------ DATASET EXTRACT ------
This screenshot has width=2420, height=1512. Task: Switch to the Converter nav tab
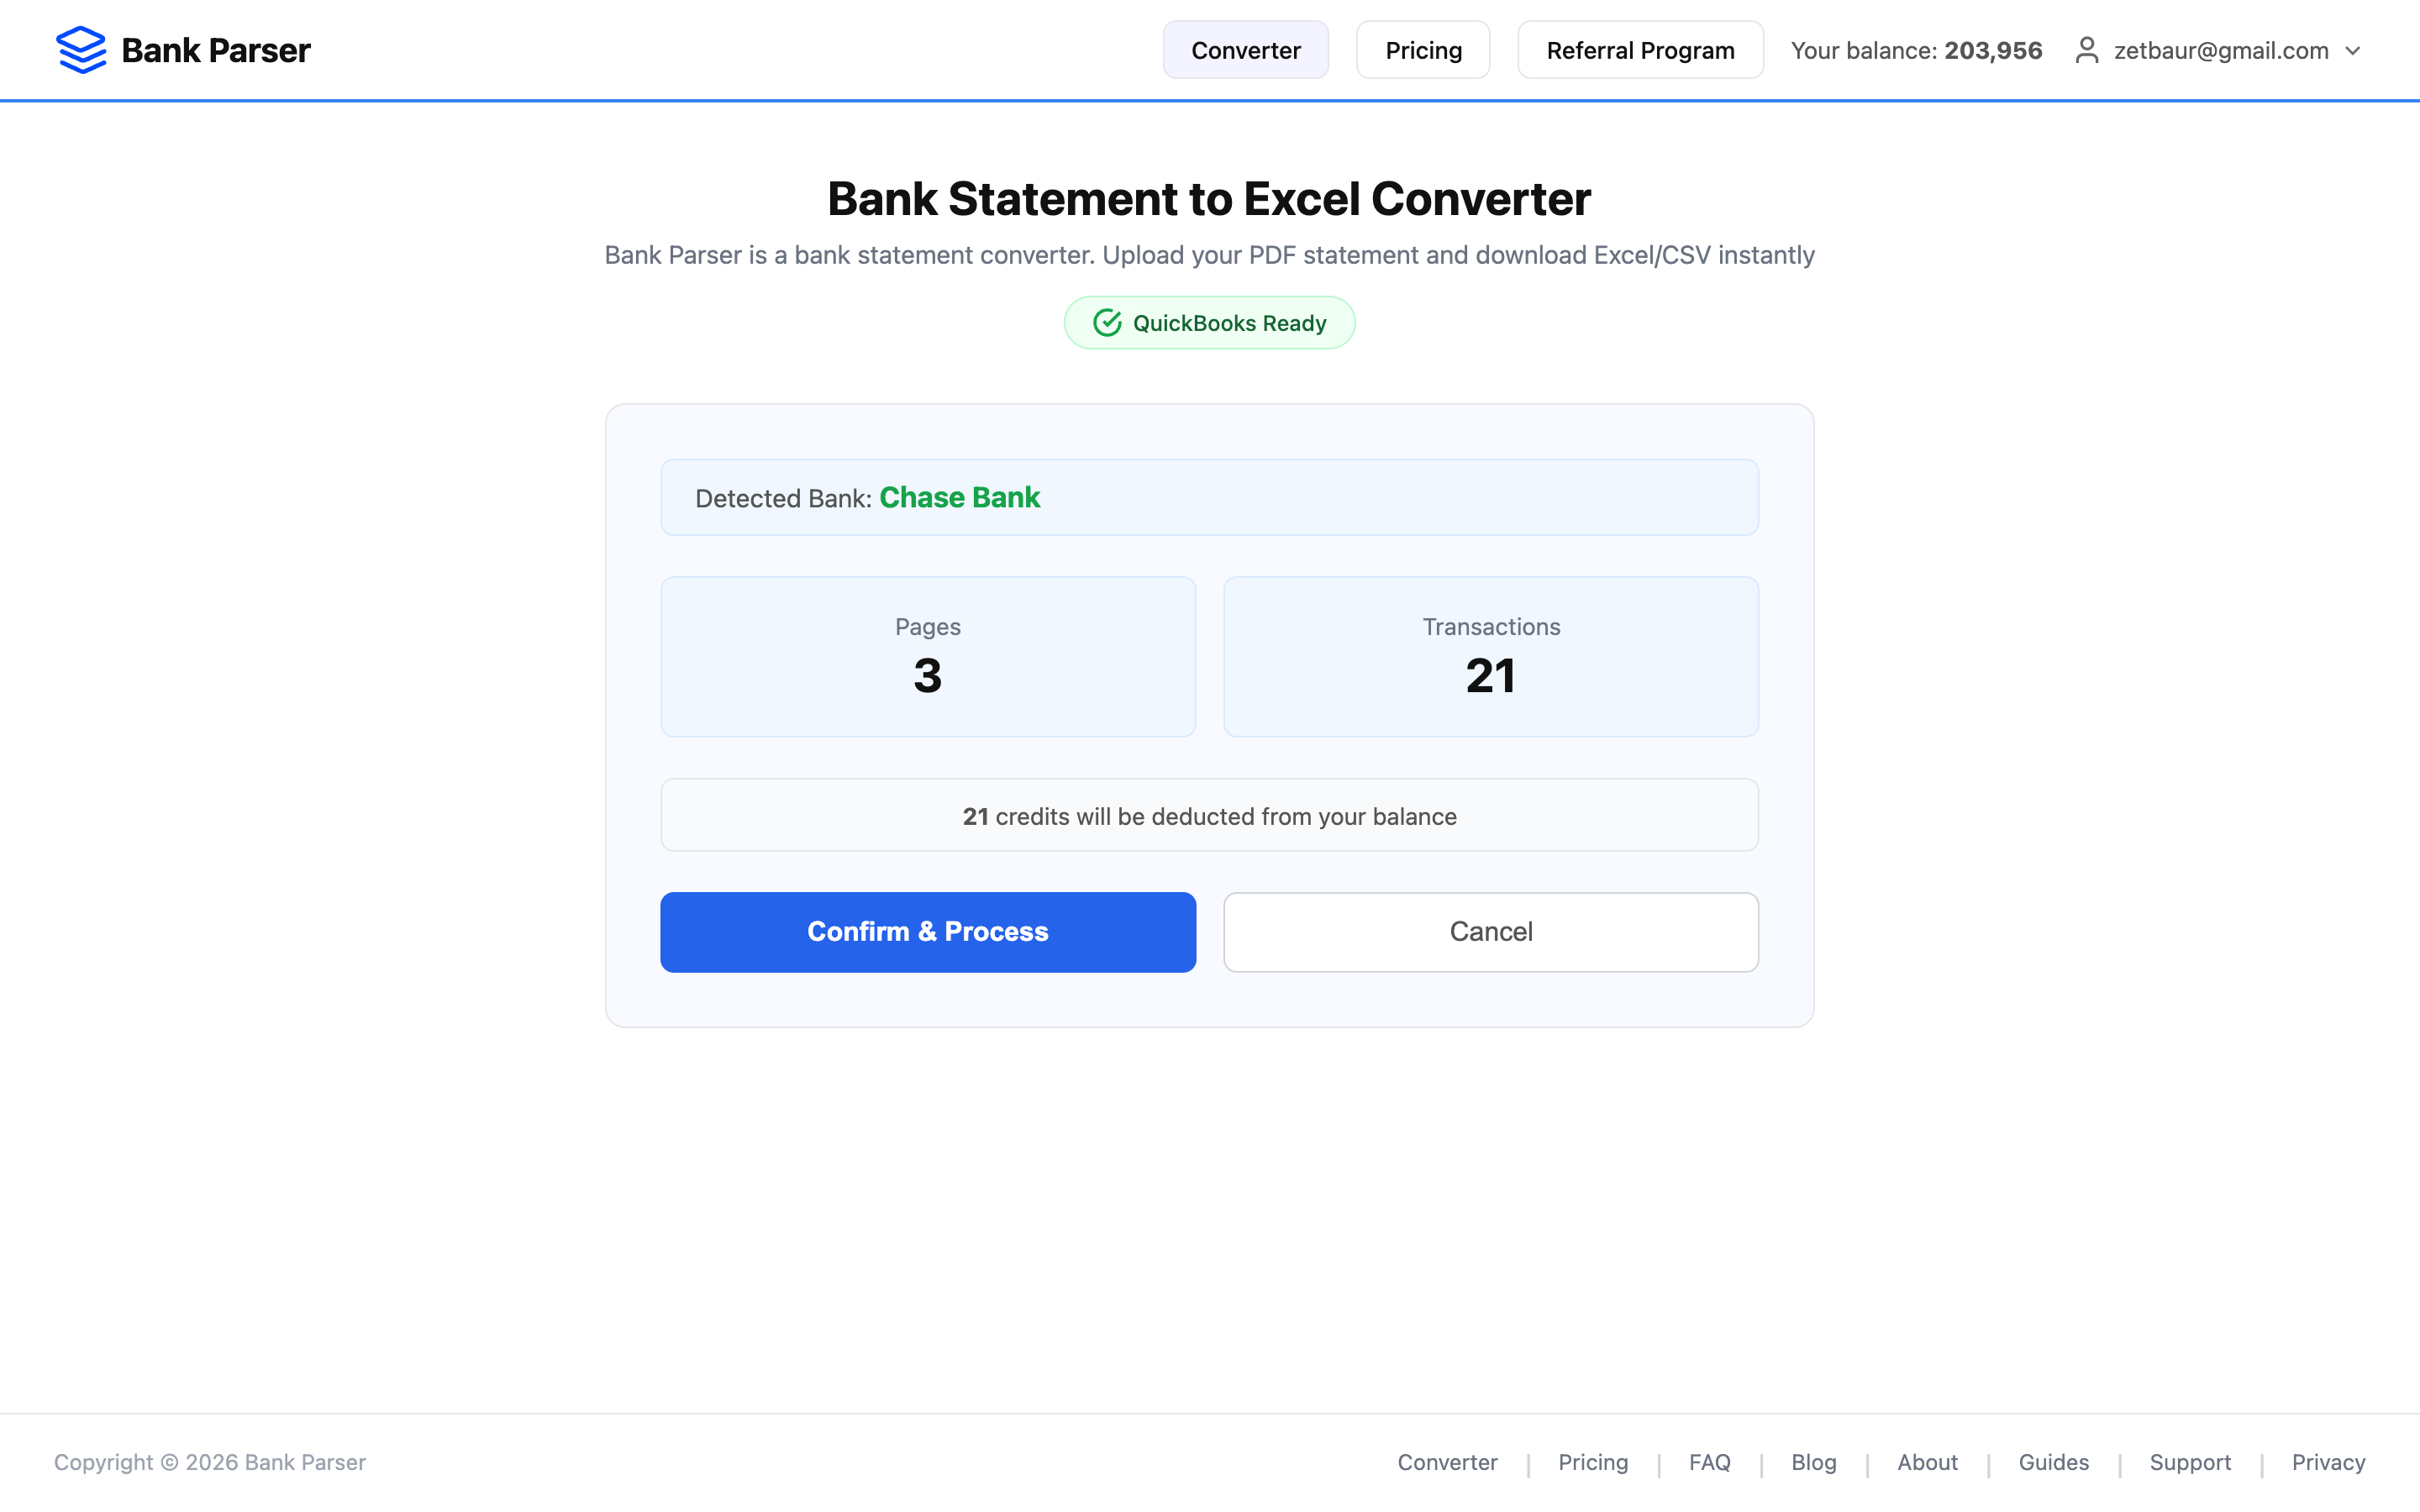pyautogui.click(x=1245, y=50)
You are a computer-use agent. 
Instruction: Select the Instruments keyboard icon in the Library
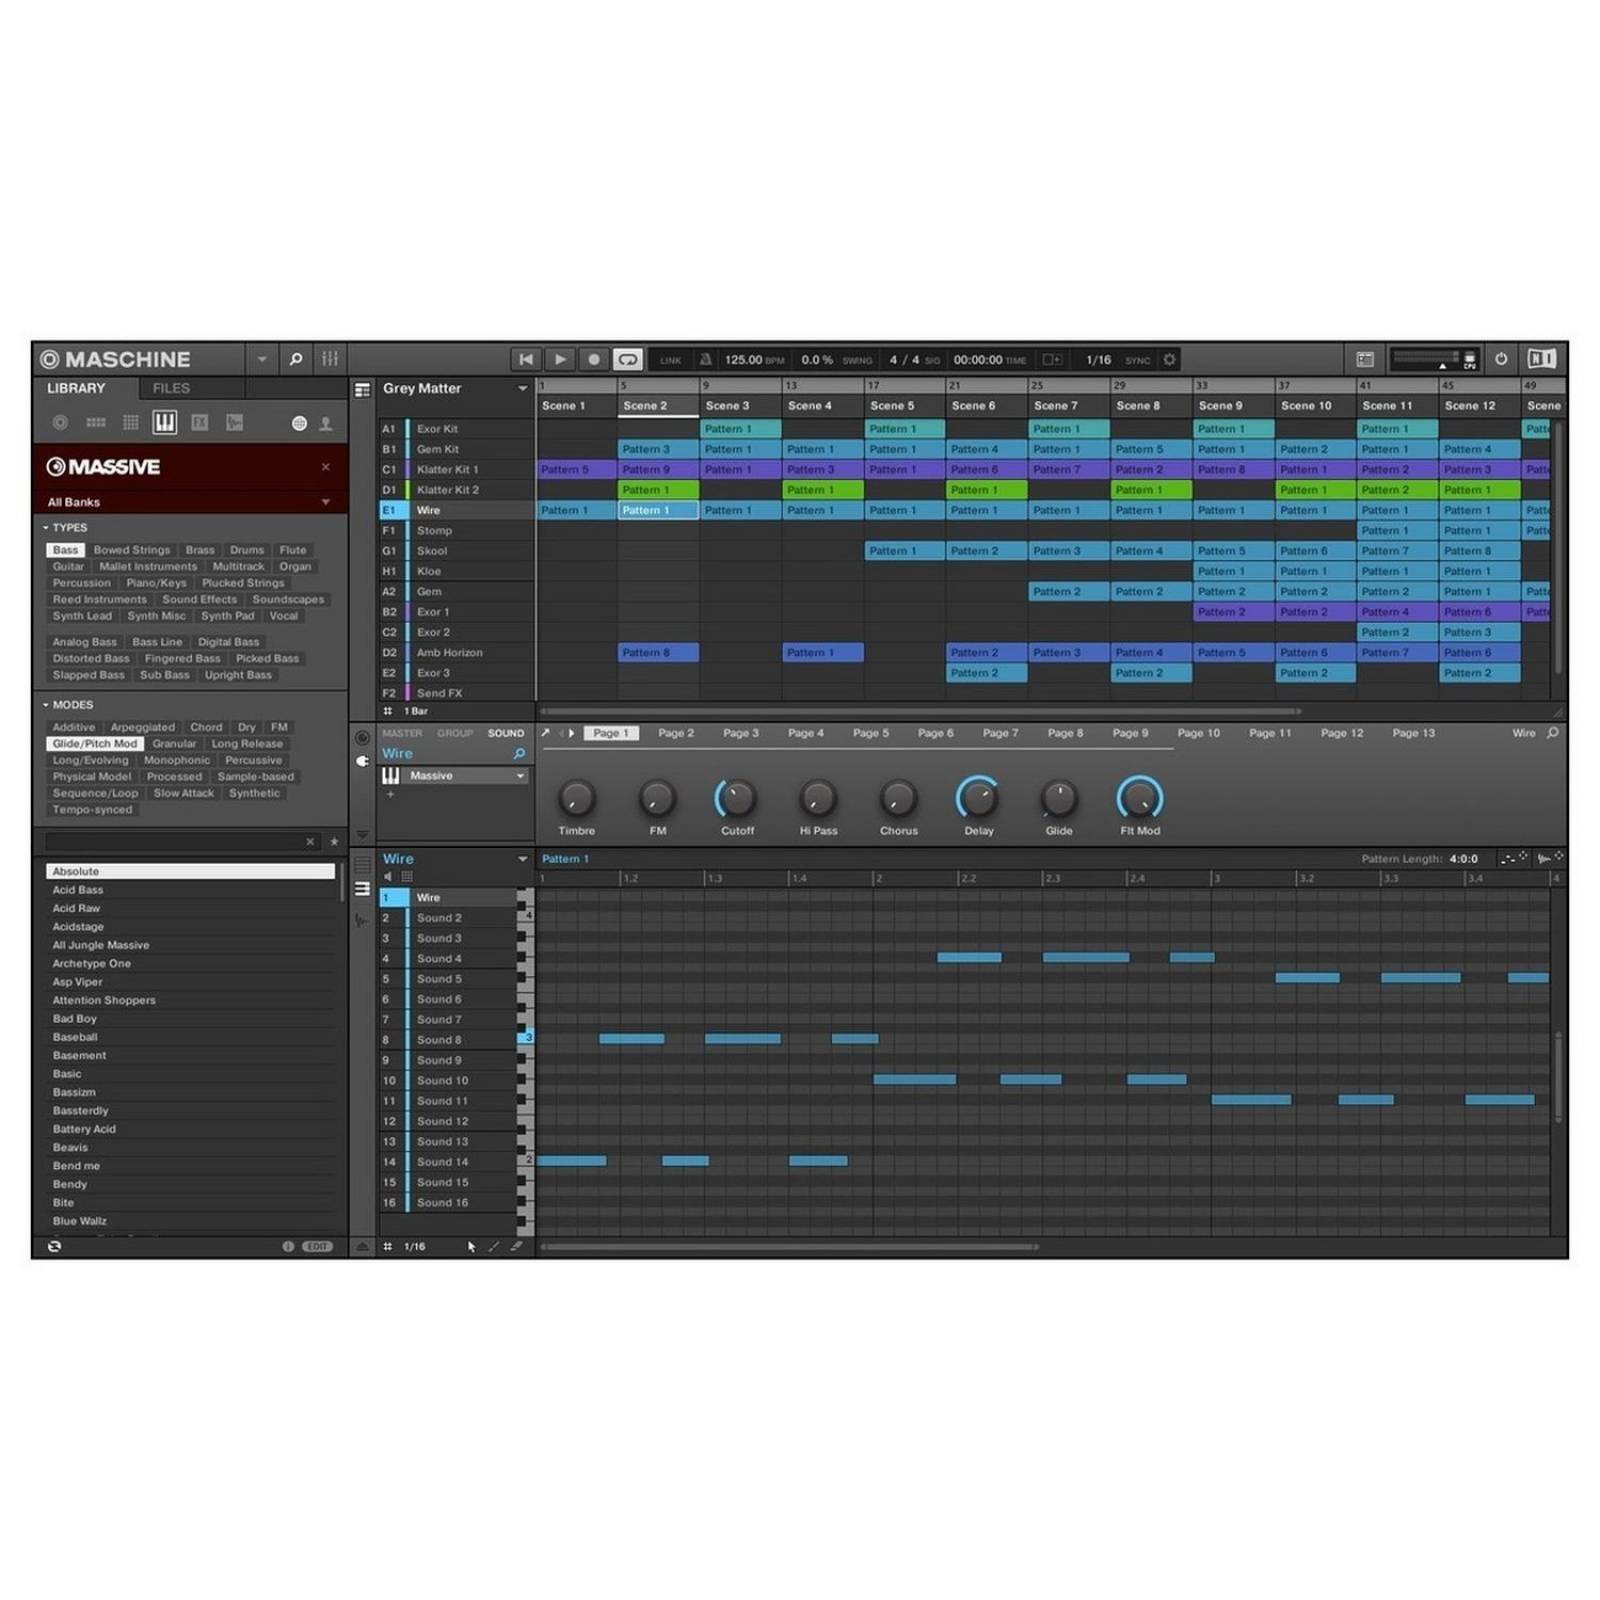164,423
------
When you copy the lines above, drop the pictures and keep everything else exact.

This screenshot has width=2420, height=1512. Task: Switch to the Converter nav tab
pyautogui.click(x=1245, y=50)
You are a computer-use agent. 
Instruction: Select the Instruments keyboard icon in the Library
164,423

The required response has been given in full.